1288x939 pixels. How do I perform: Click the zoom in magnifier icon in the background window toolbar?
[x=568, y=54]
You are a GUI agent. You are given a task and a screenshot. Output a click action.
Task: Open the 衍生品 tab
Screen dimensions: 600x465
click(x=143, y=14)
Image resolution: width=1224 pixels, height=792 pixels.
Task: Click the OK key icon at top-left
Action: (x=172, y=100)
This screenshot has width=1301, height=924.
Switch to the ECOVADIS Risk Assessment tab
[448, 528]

...

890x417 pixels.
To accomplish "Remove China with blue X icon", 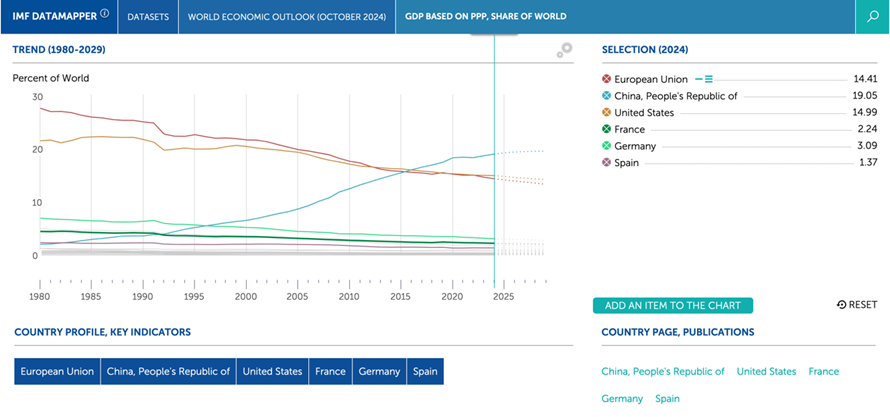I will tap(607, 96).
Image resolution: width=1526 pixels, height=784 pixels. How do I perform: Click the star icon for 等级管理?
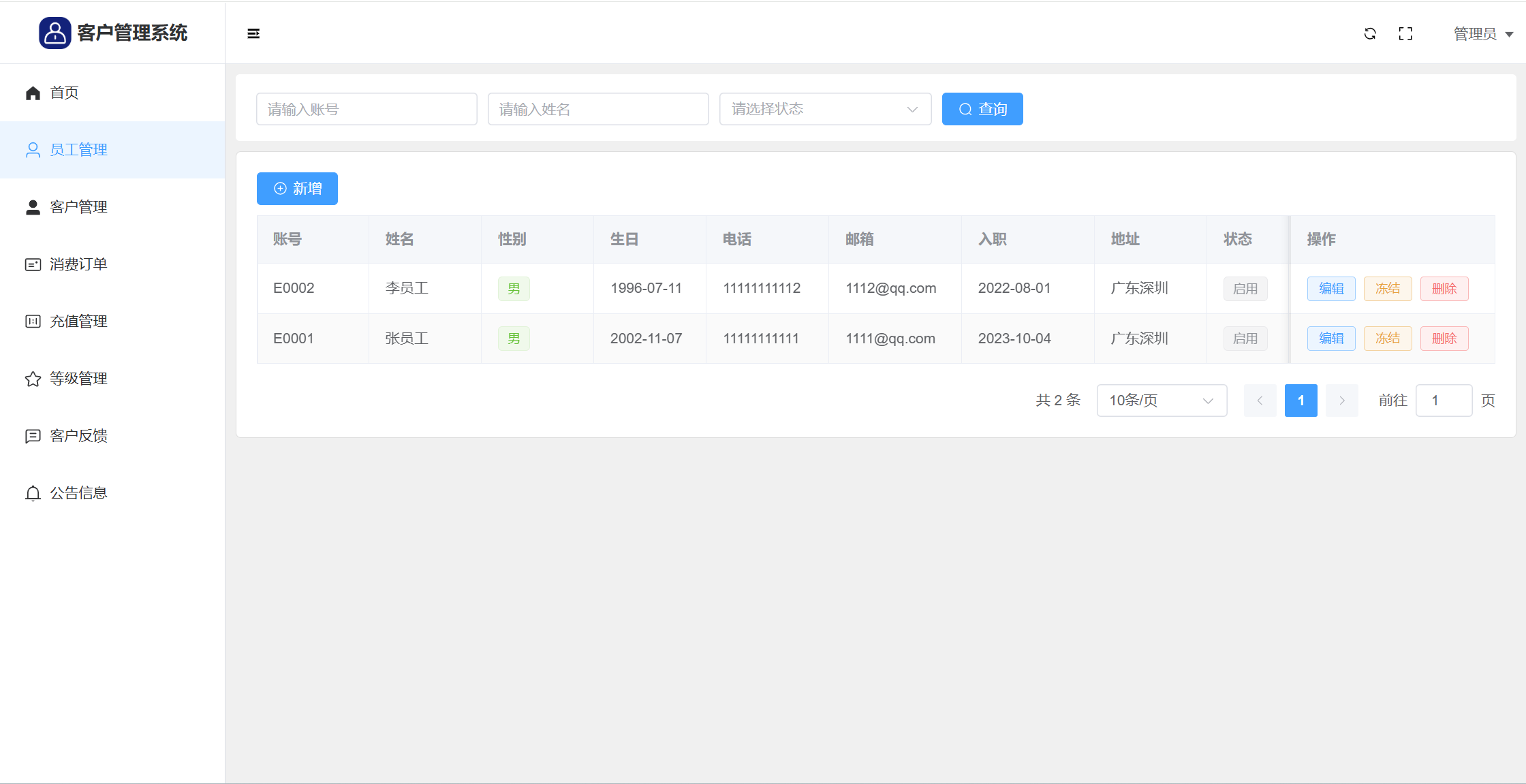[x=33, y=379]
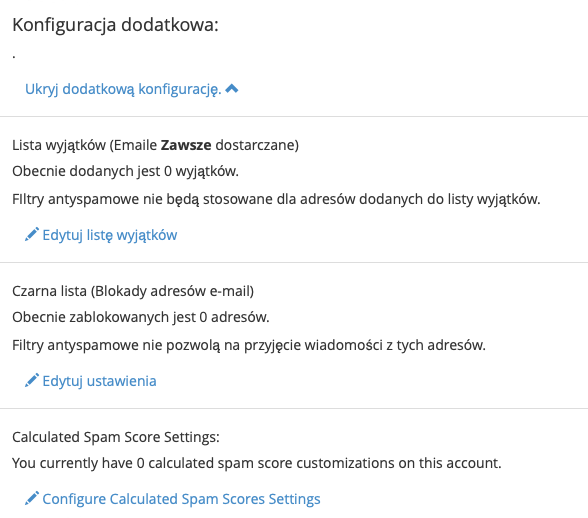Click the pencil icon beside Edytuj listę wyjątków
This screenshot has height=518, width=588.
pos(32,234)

● **REQUIRED WORK**: Could you copy out the material word for word, from the line containing "Image resolution: width=1526" up to and including the line containing "pos(32,234)", leaving out the pictures?

● **EXERCISE SOLUTION**:
Image resolution: width=1526 pixels, height=784 pixels. How do I perform: Click the star icon for 等级管理?
[x=33, y=379]
Click the pencil icon beside Edytuj listę wyjątków
This screenshot has height=518, width=588.
pos(32,234)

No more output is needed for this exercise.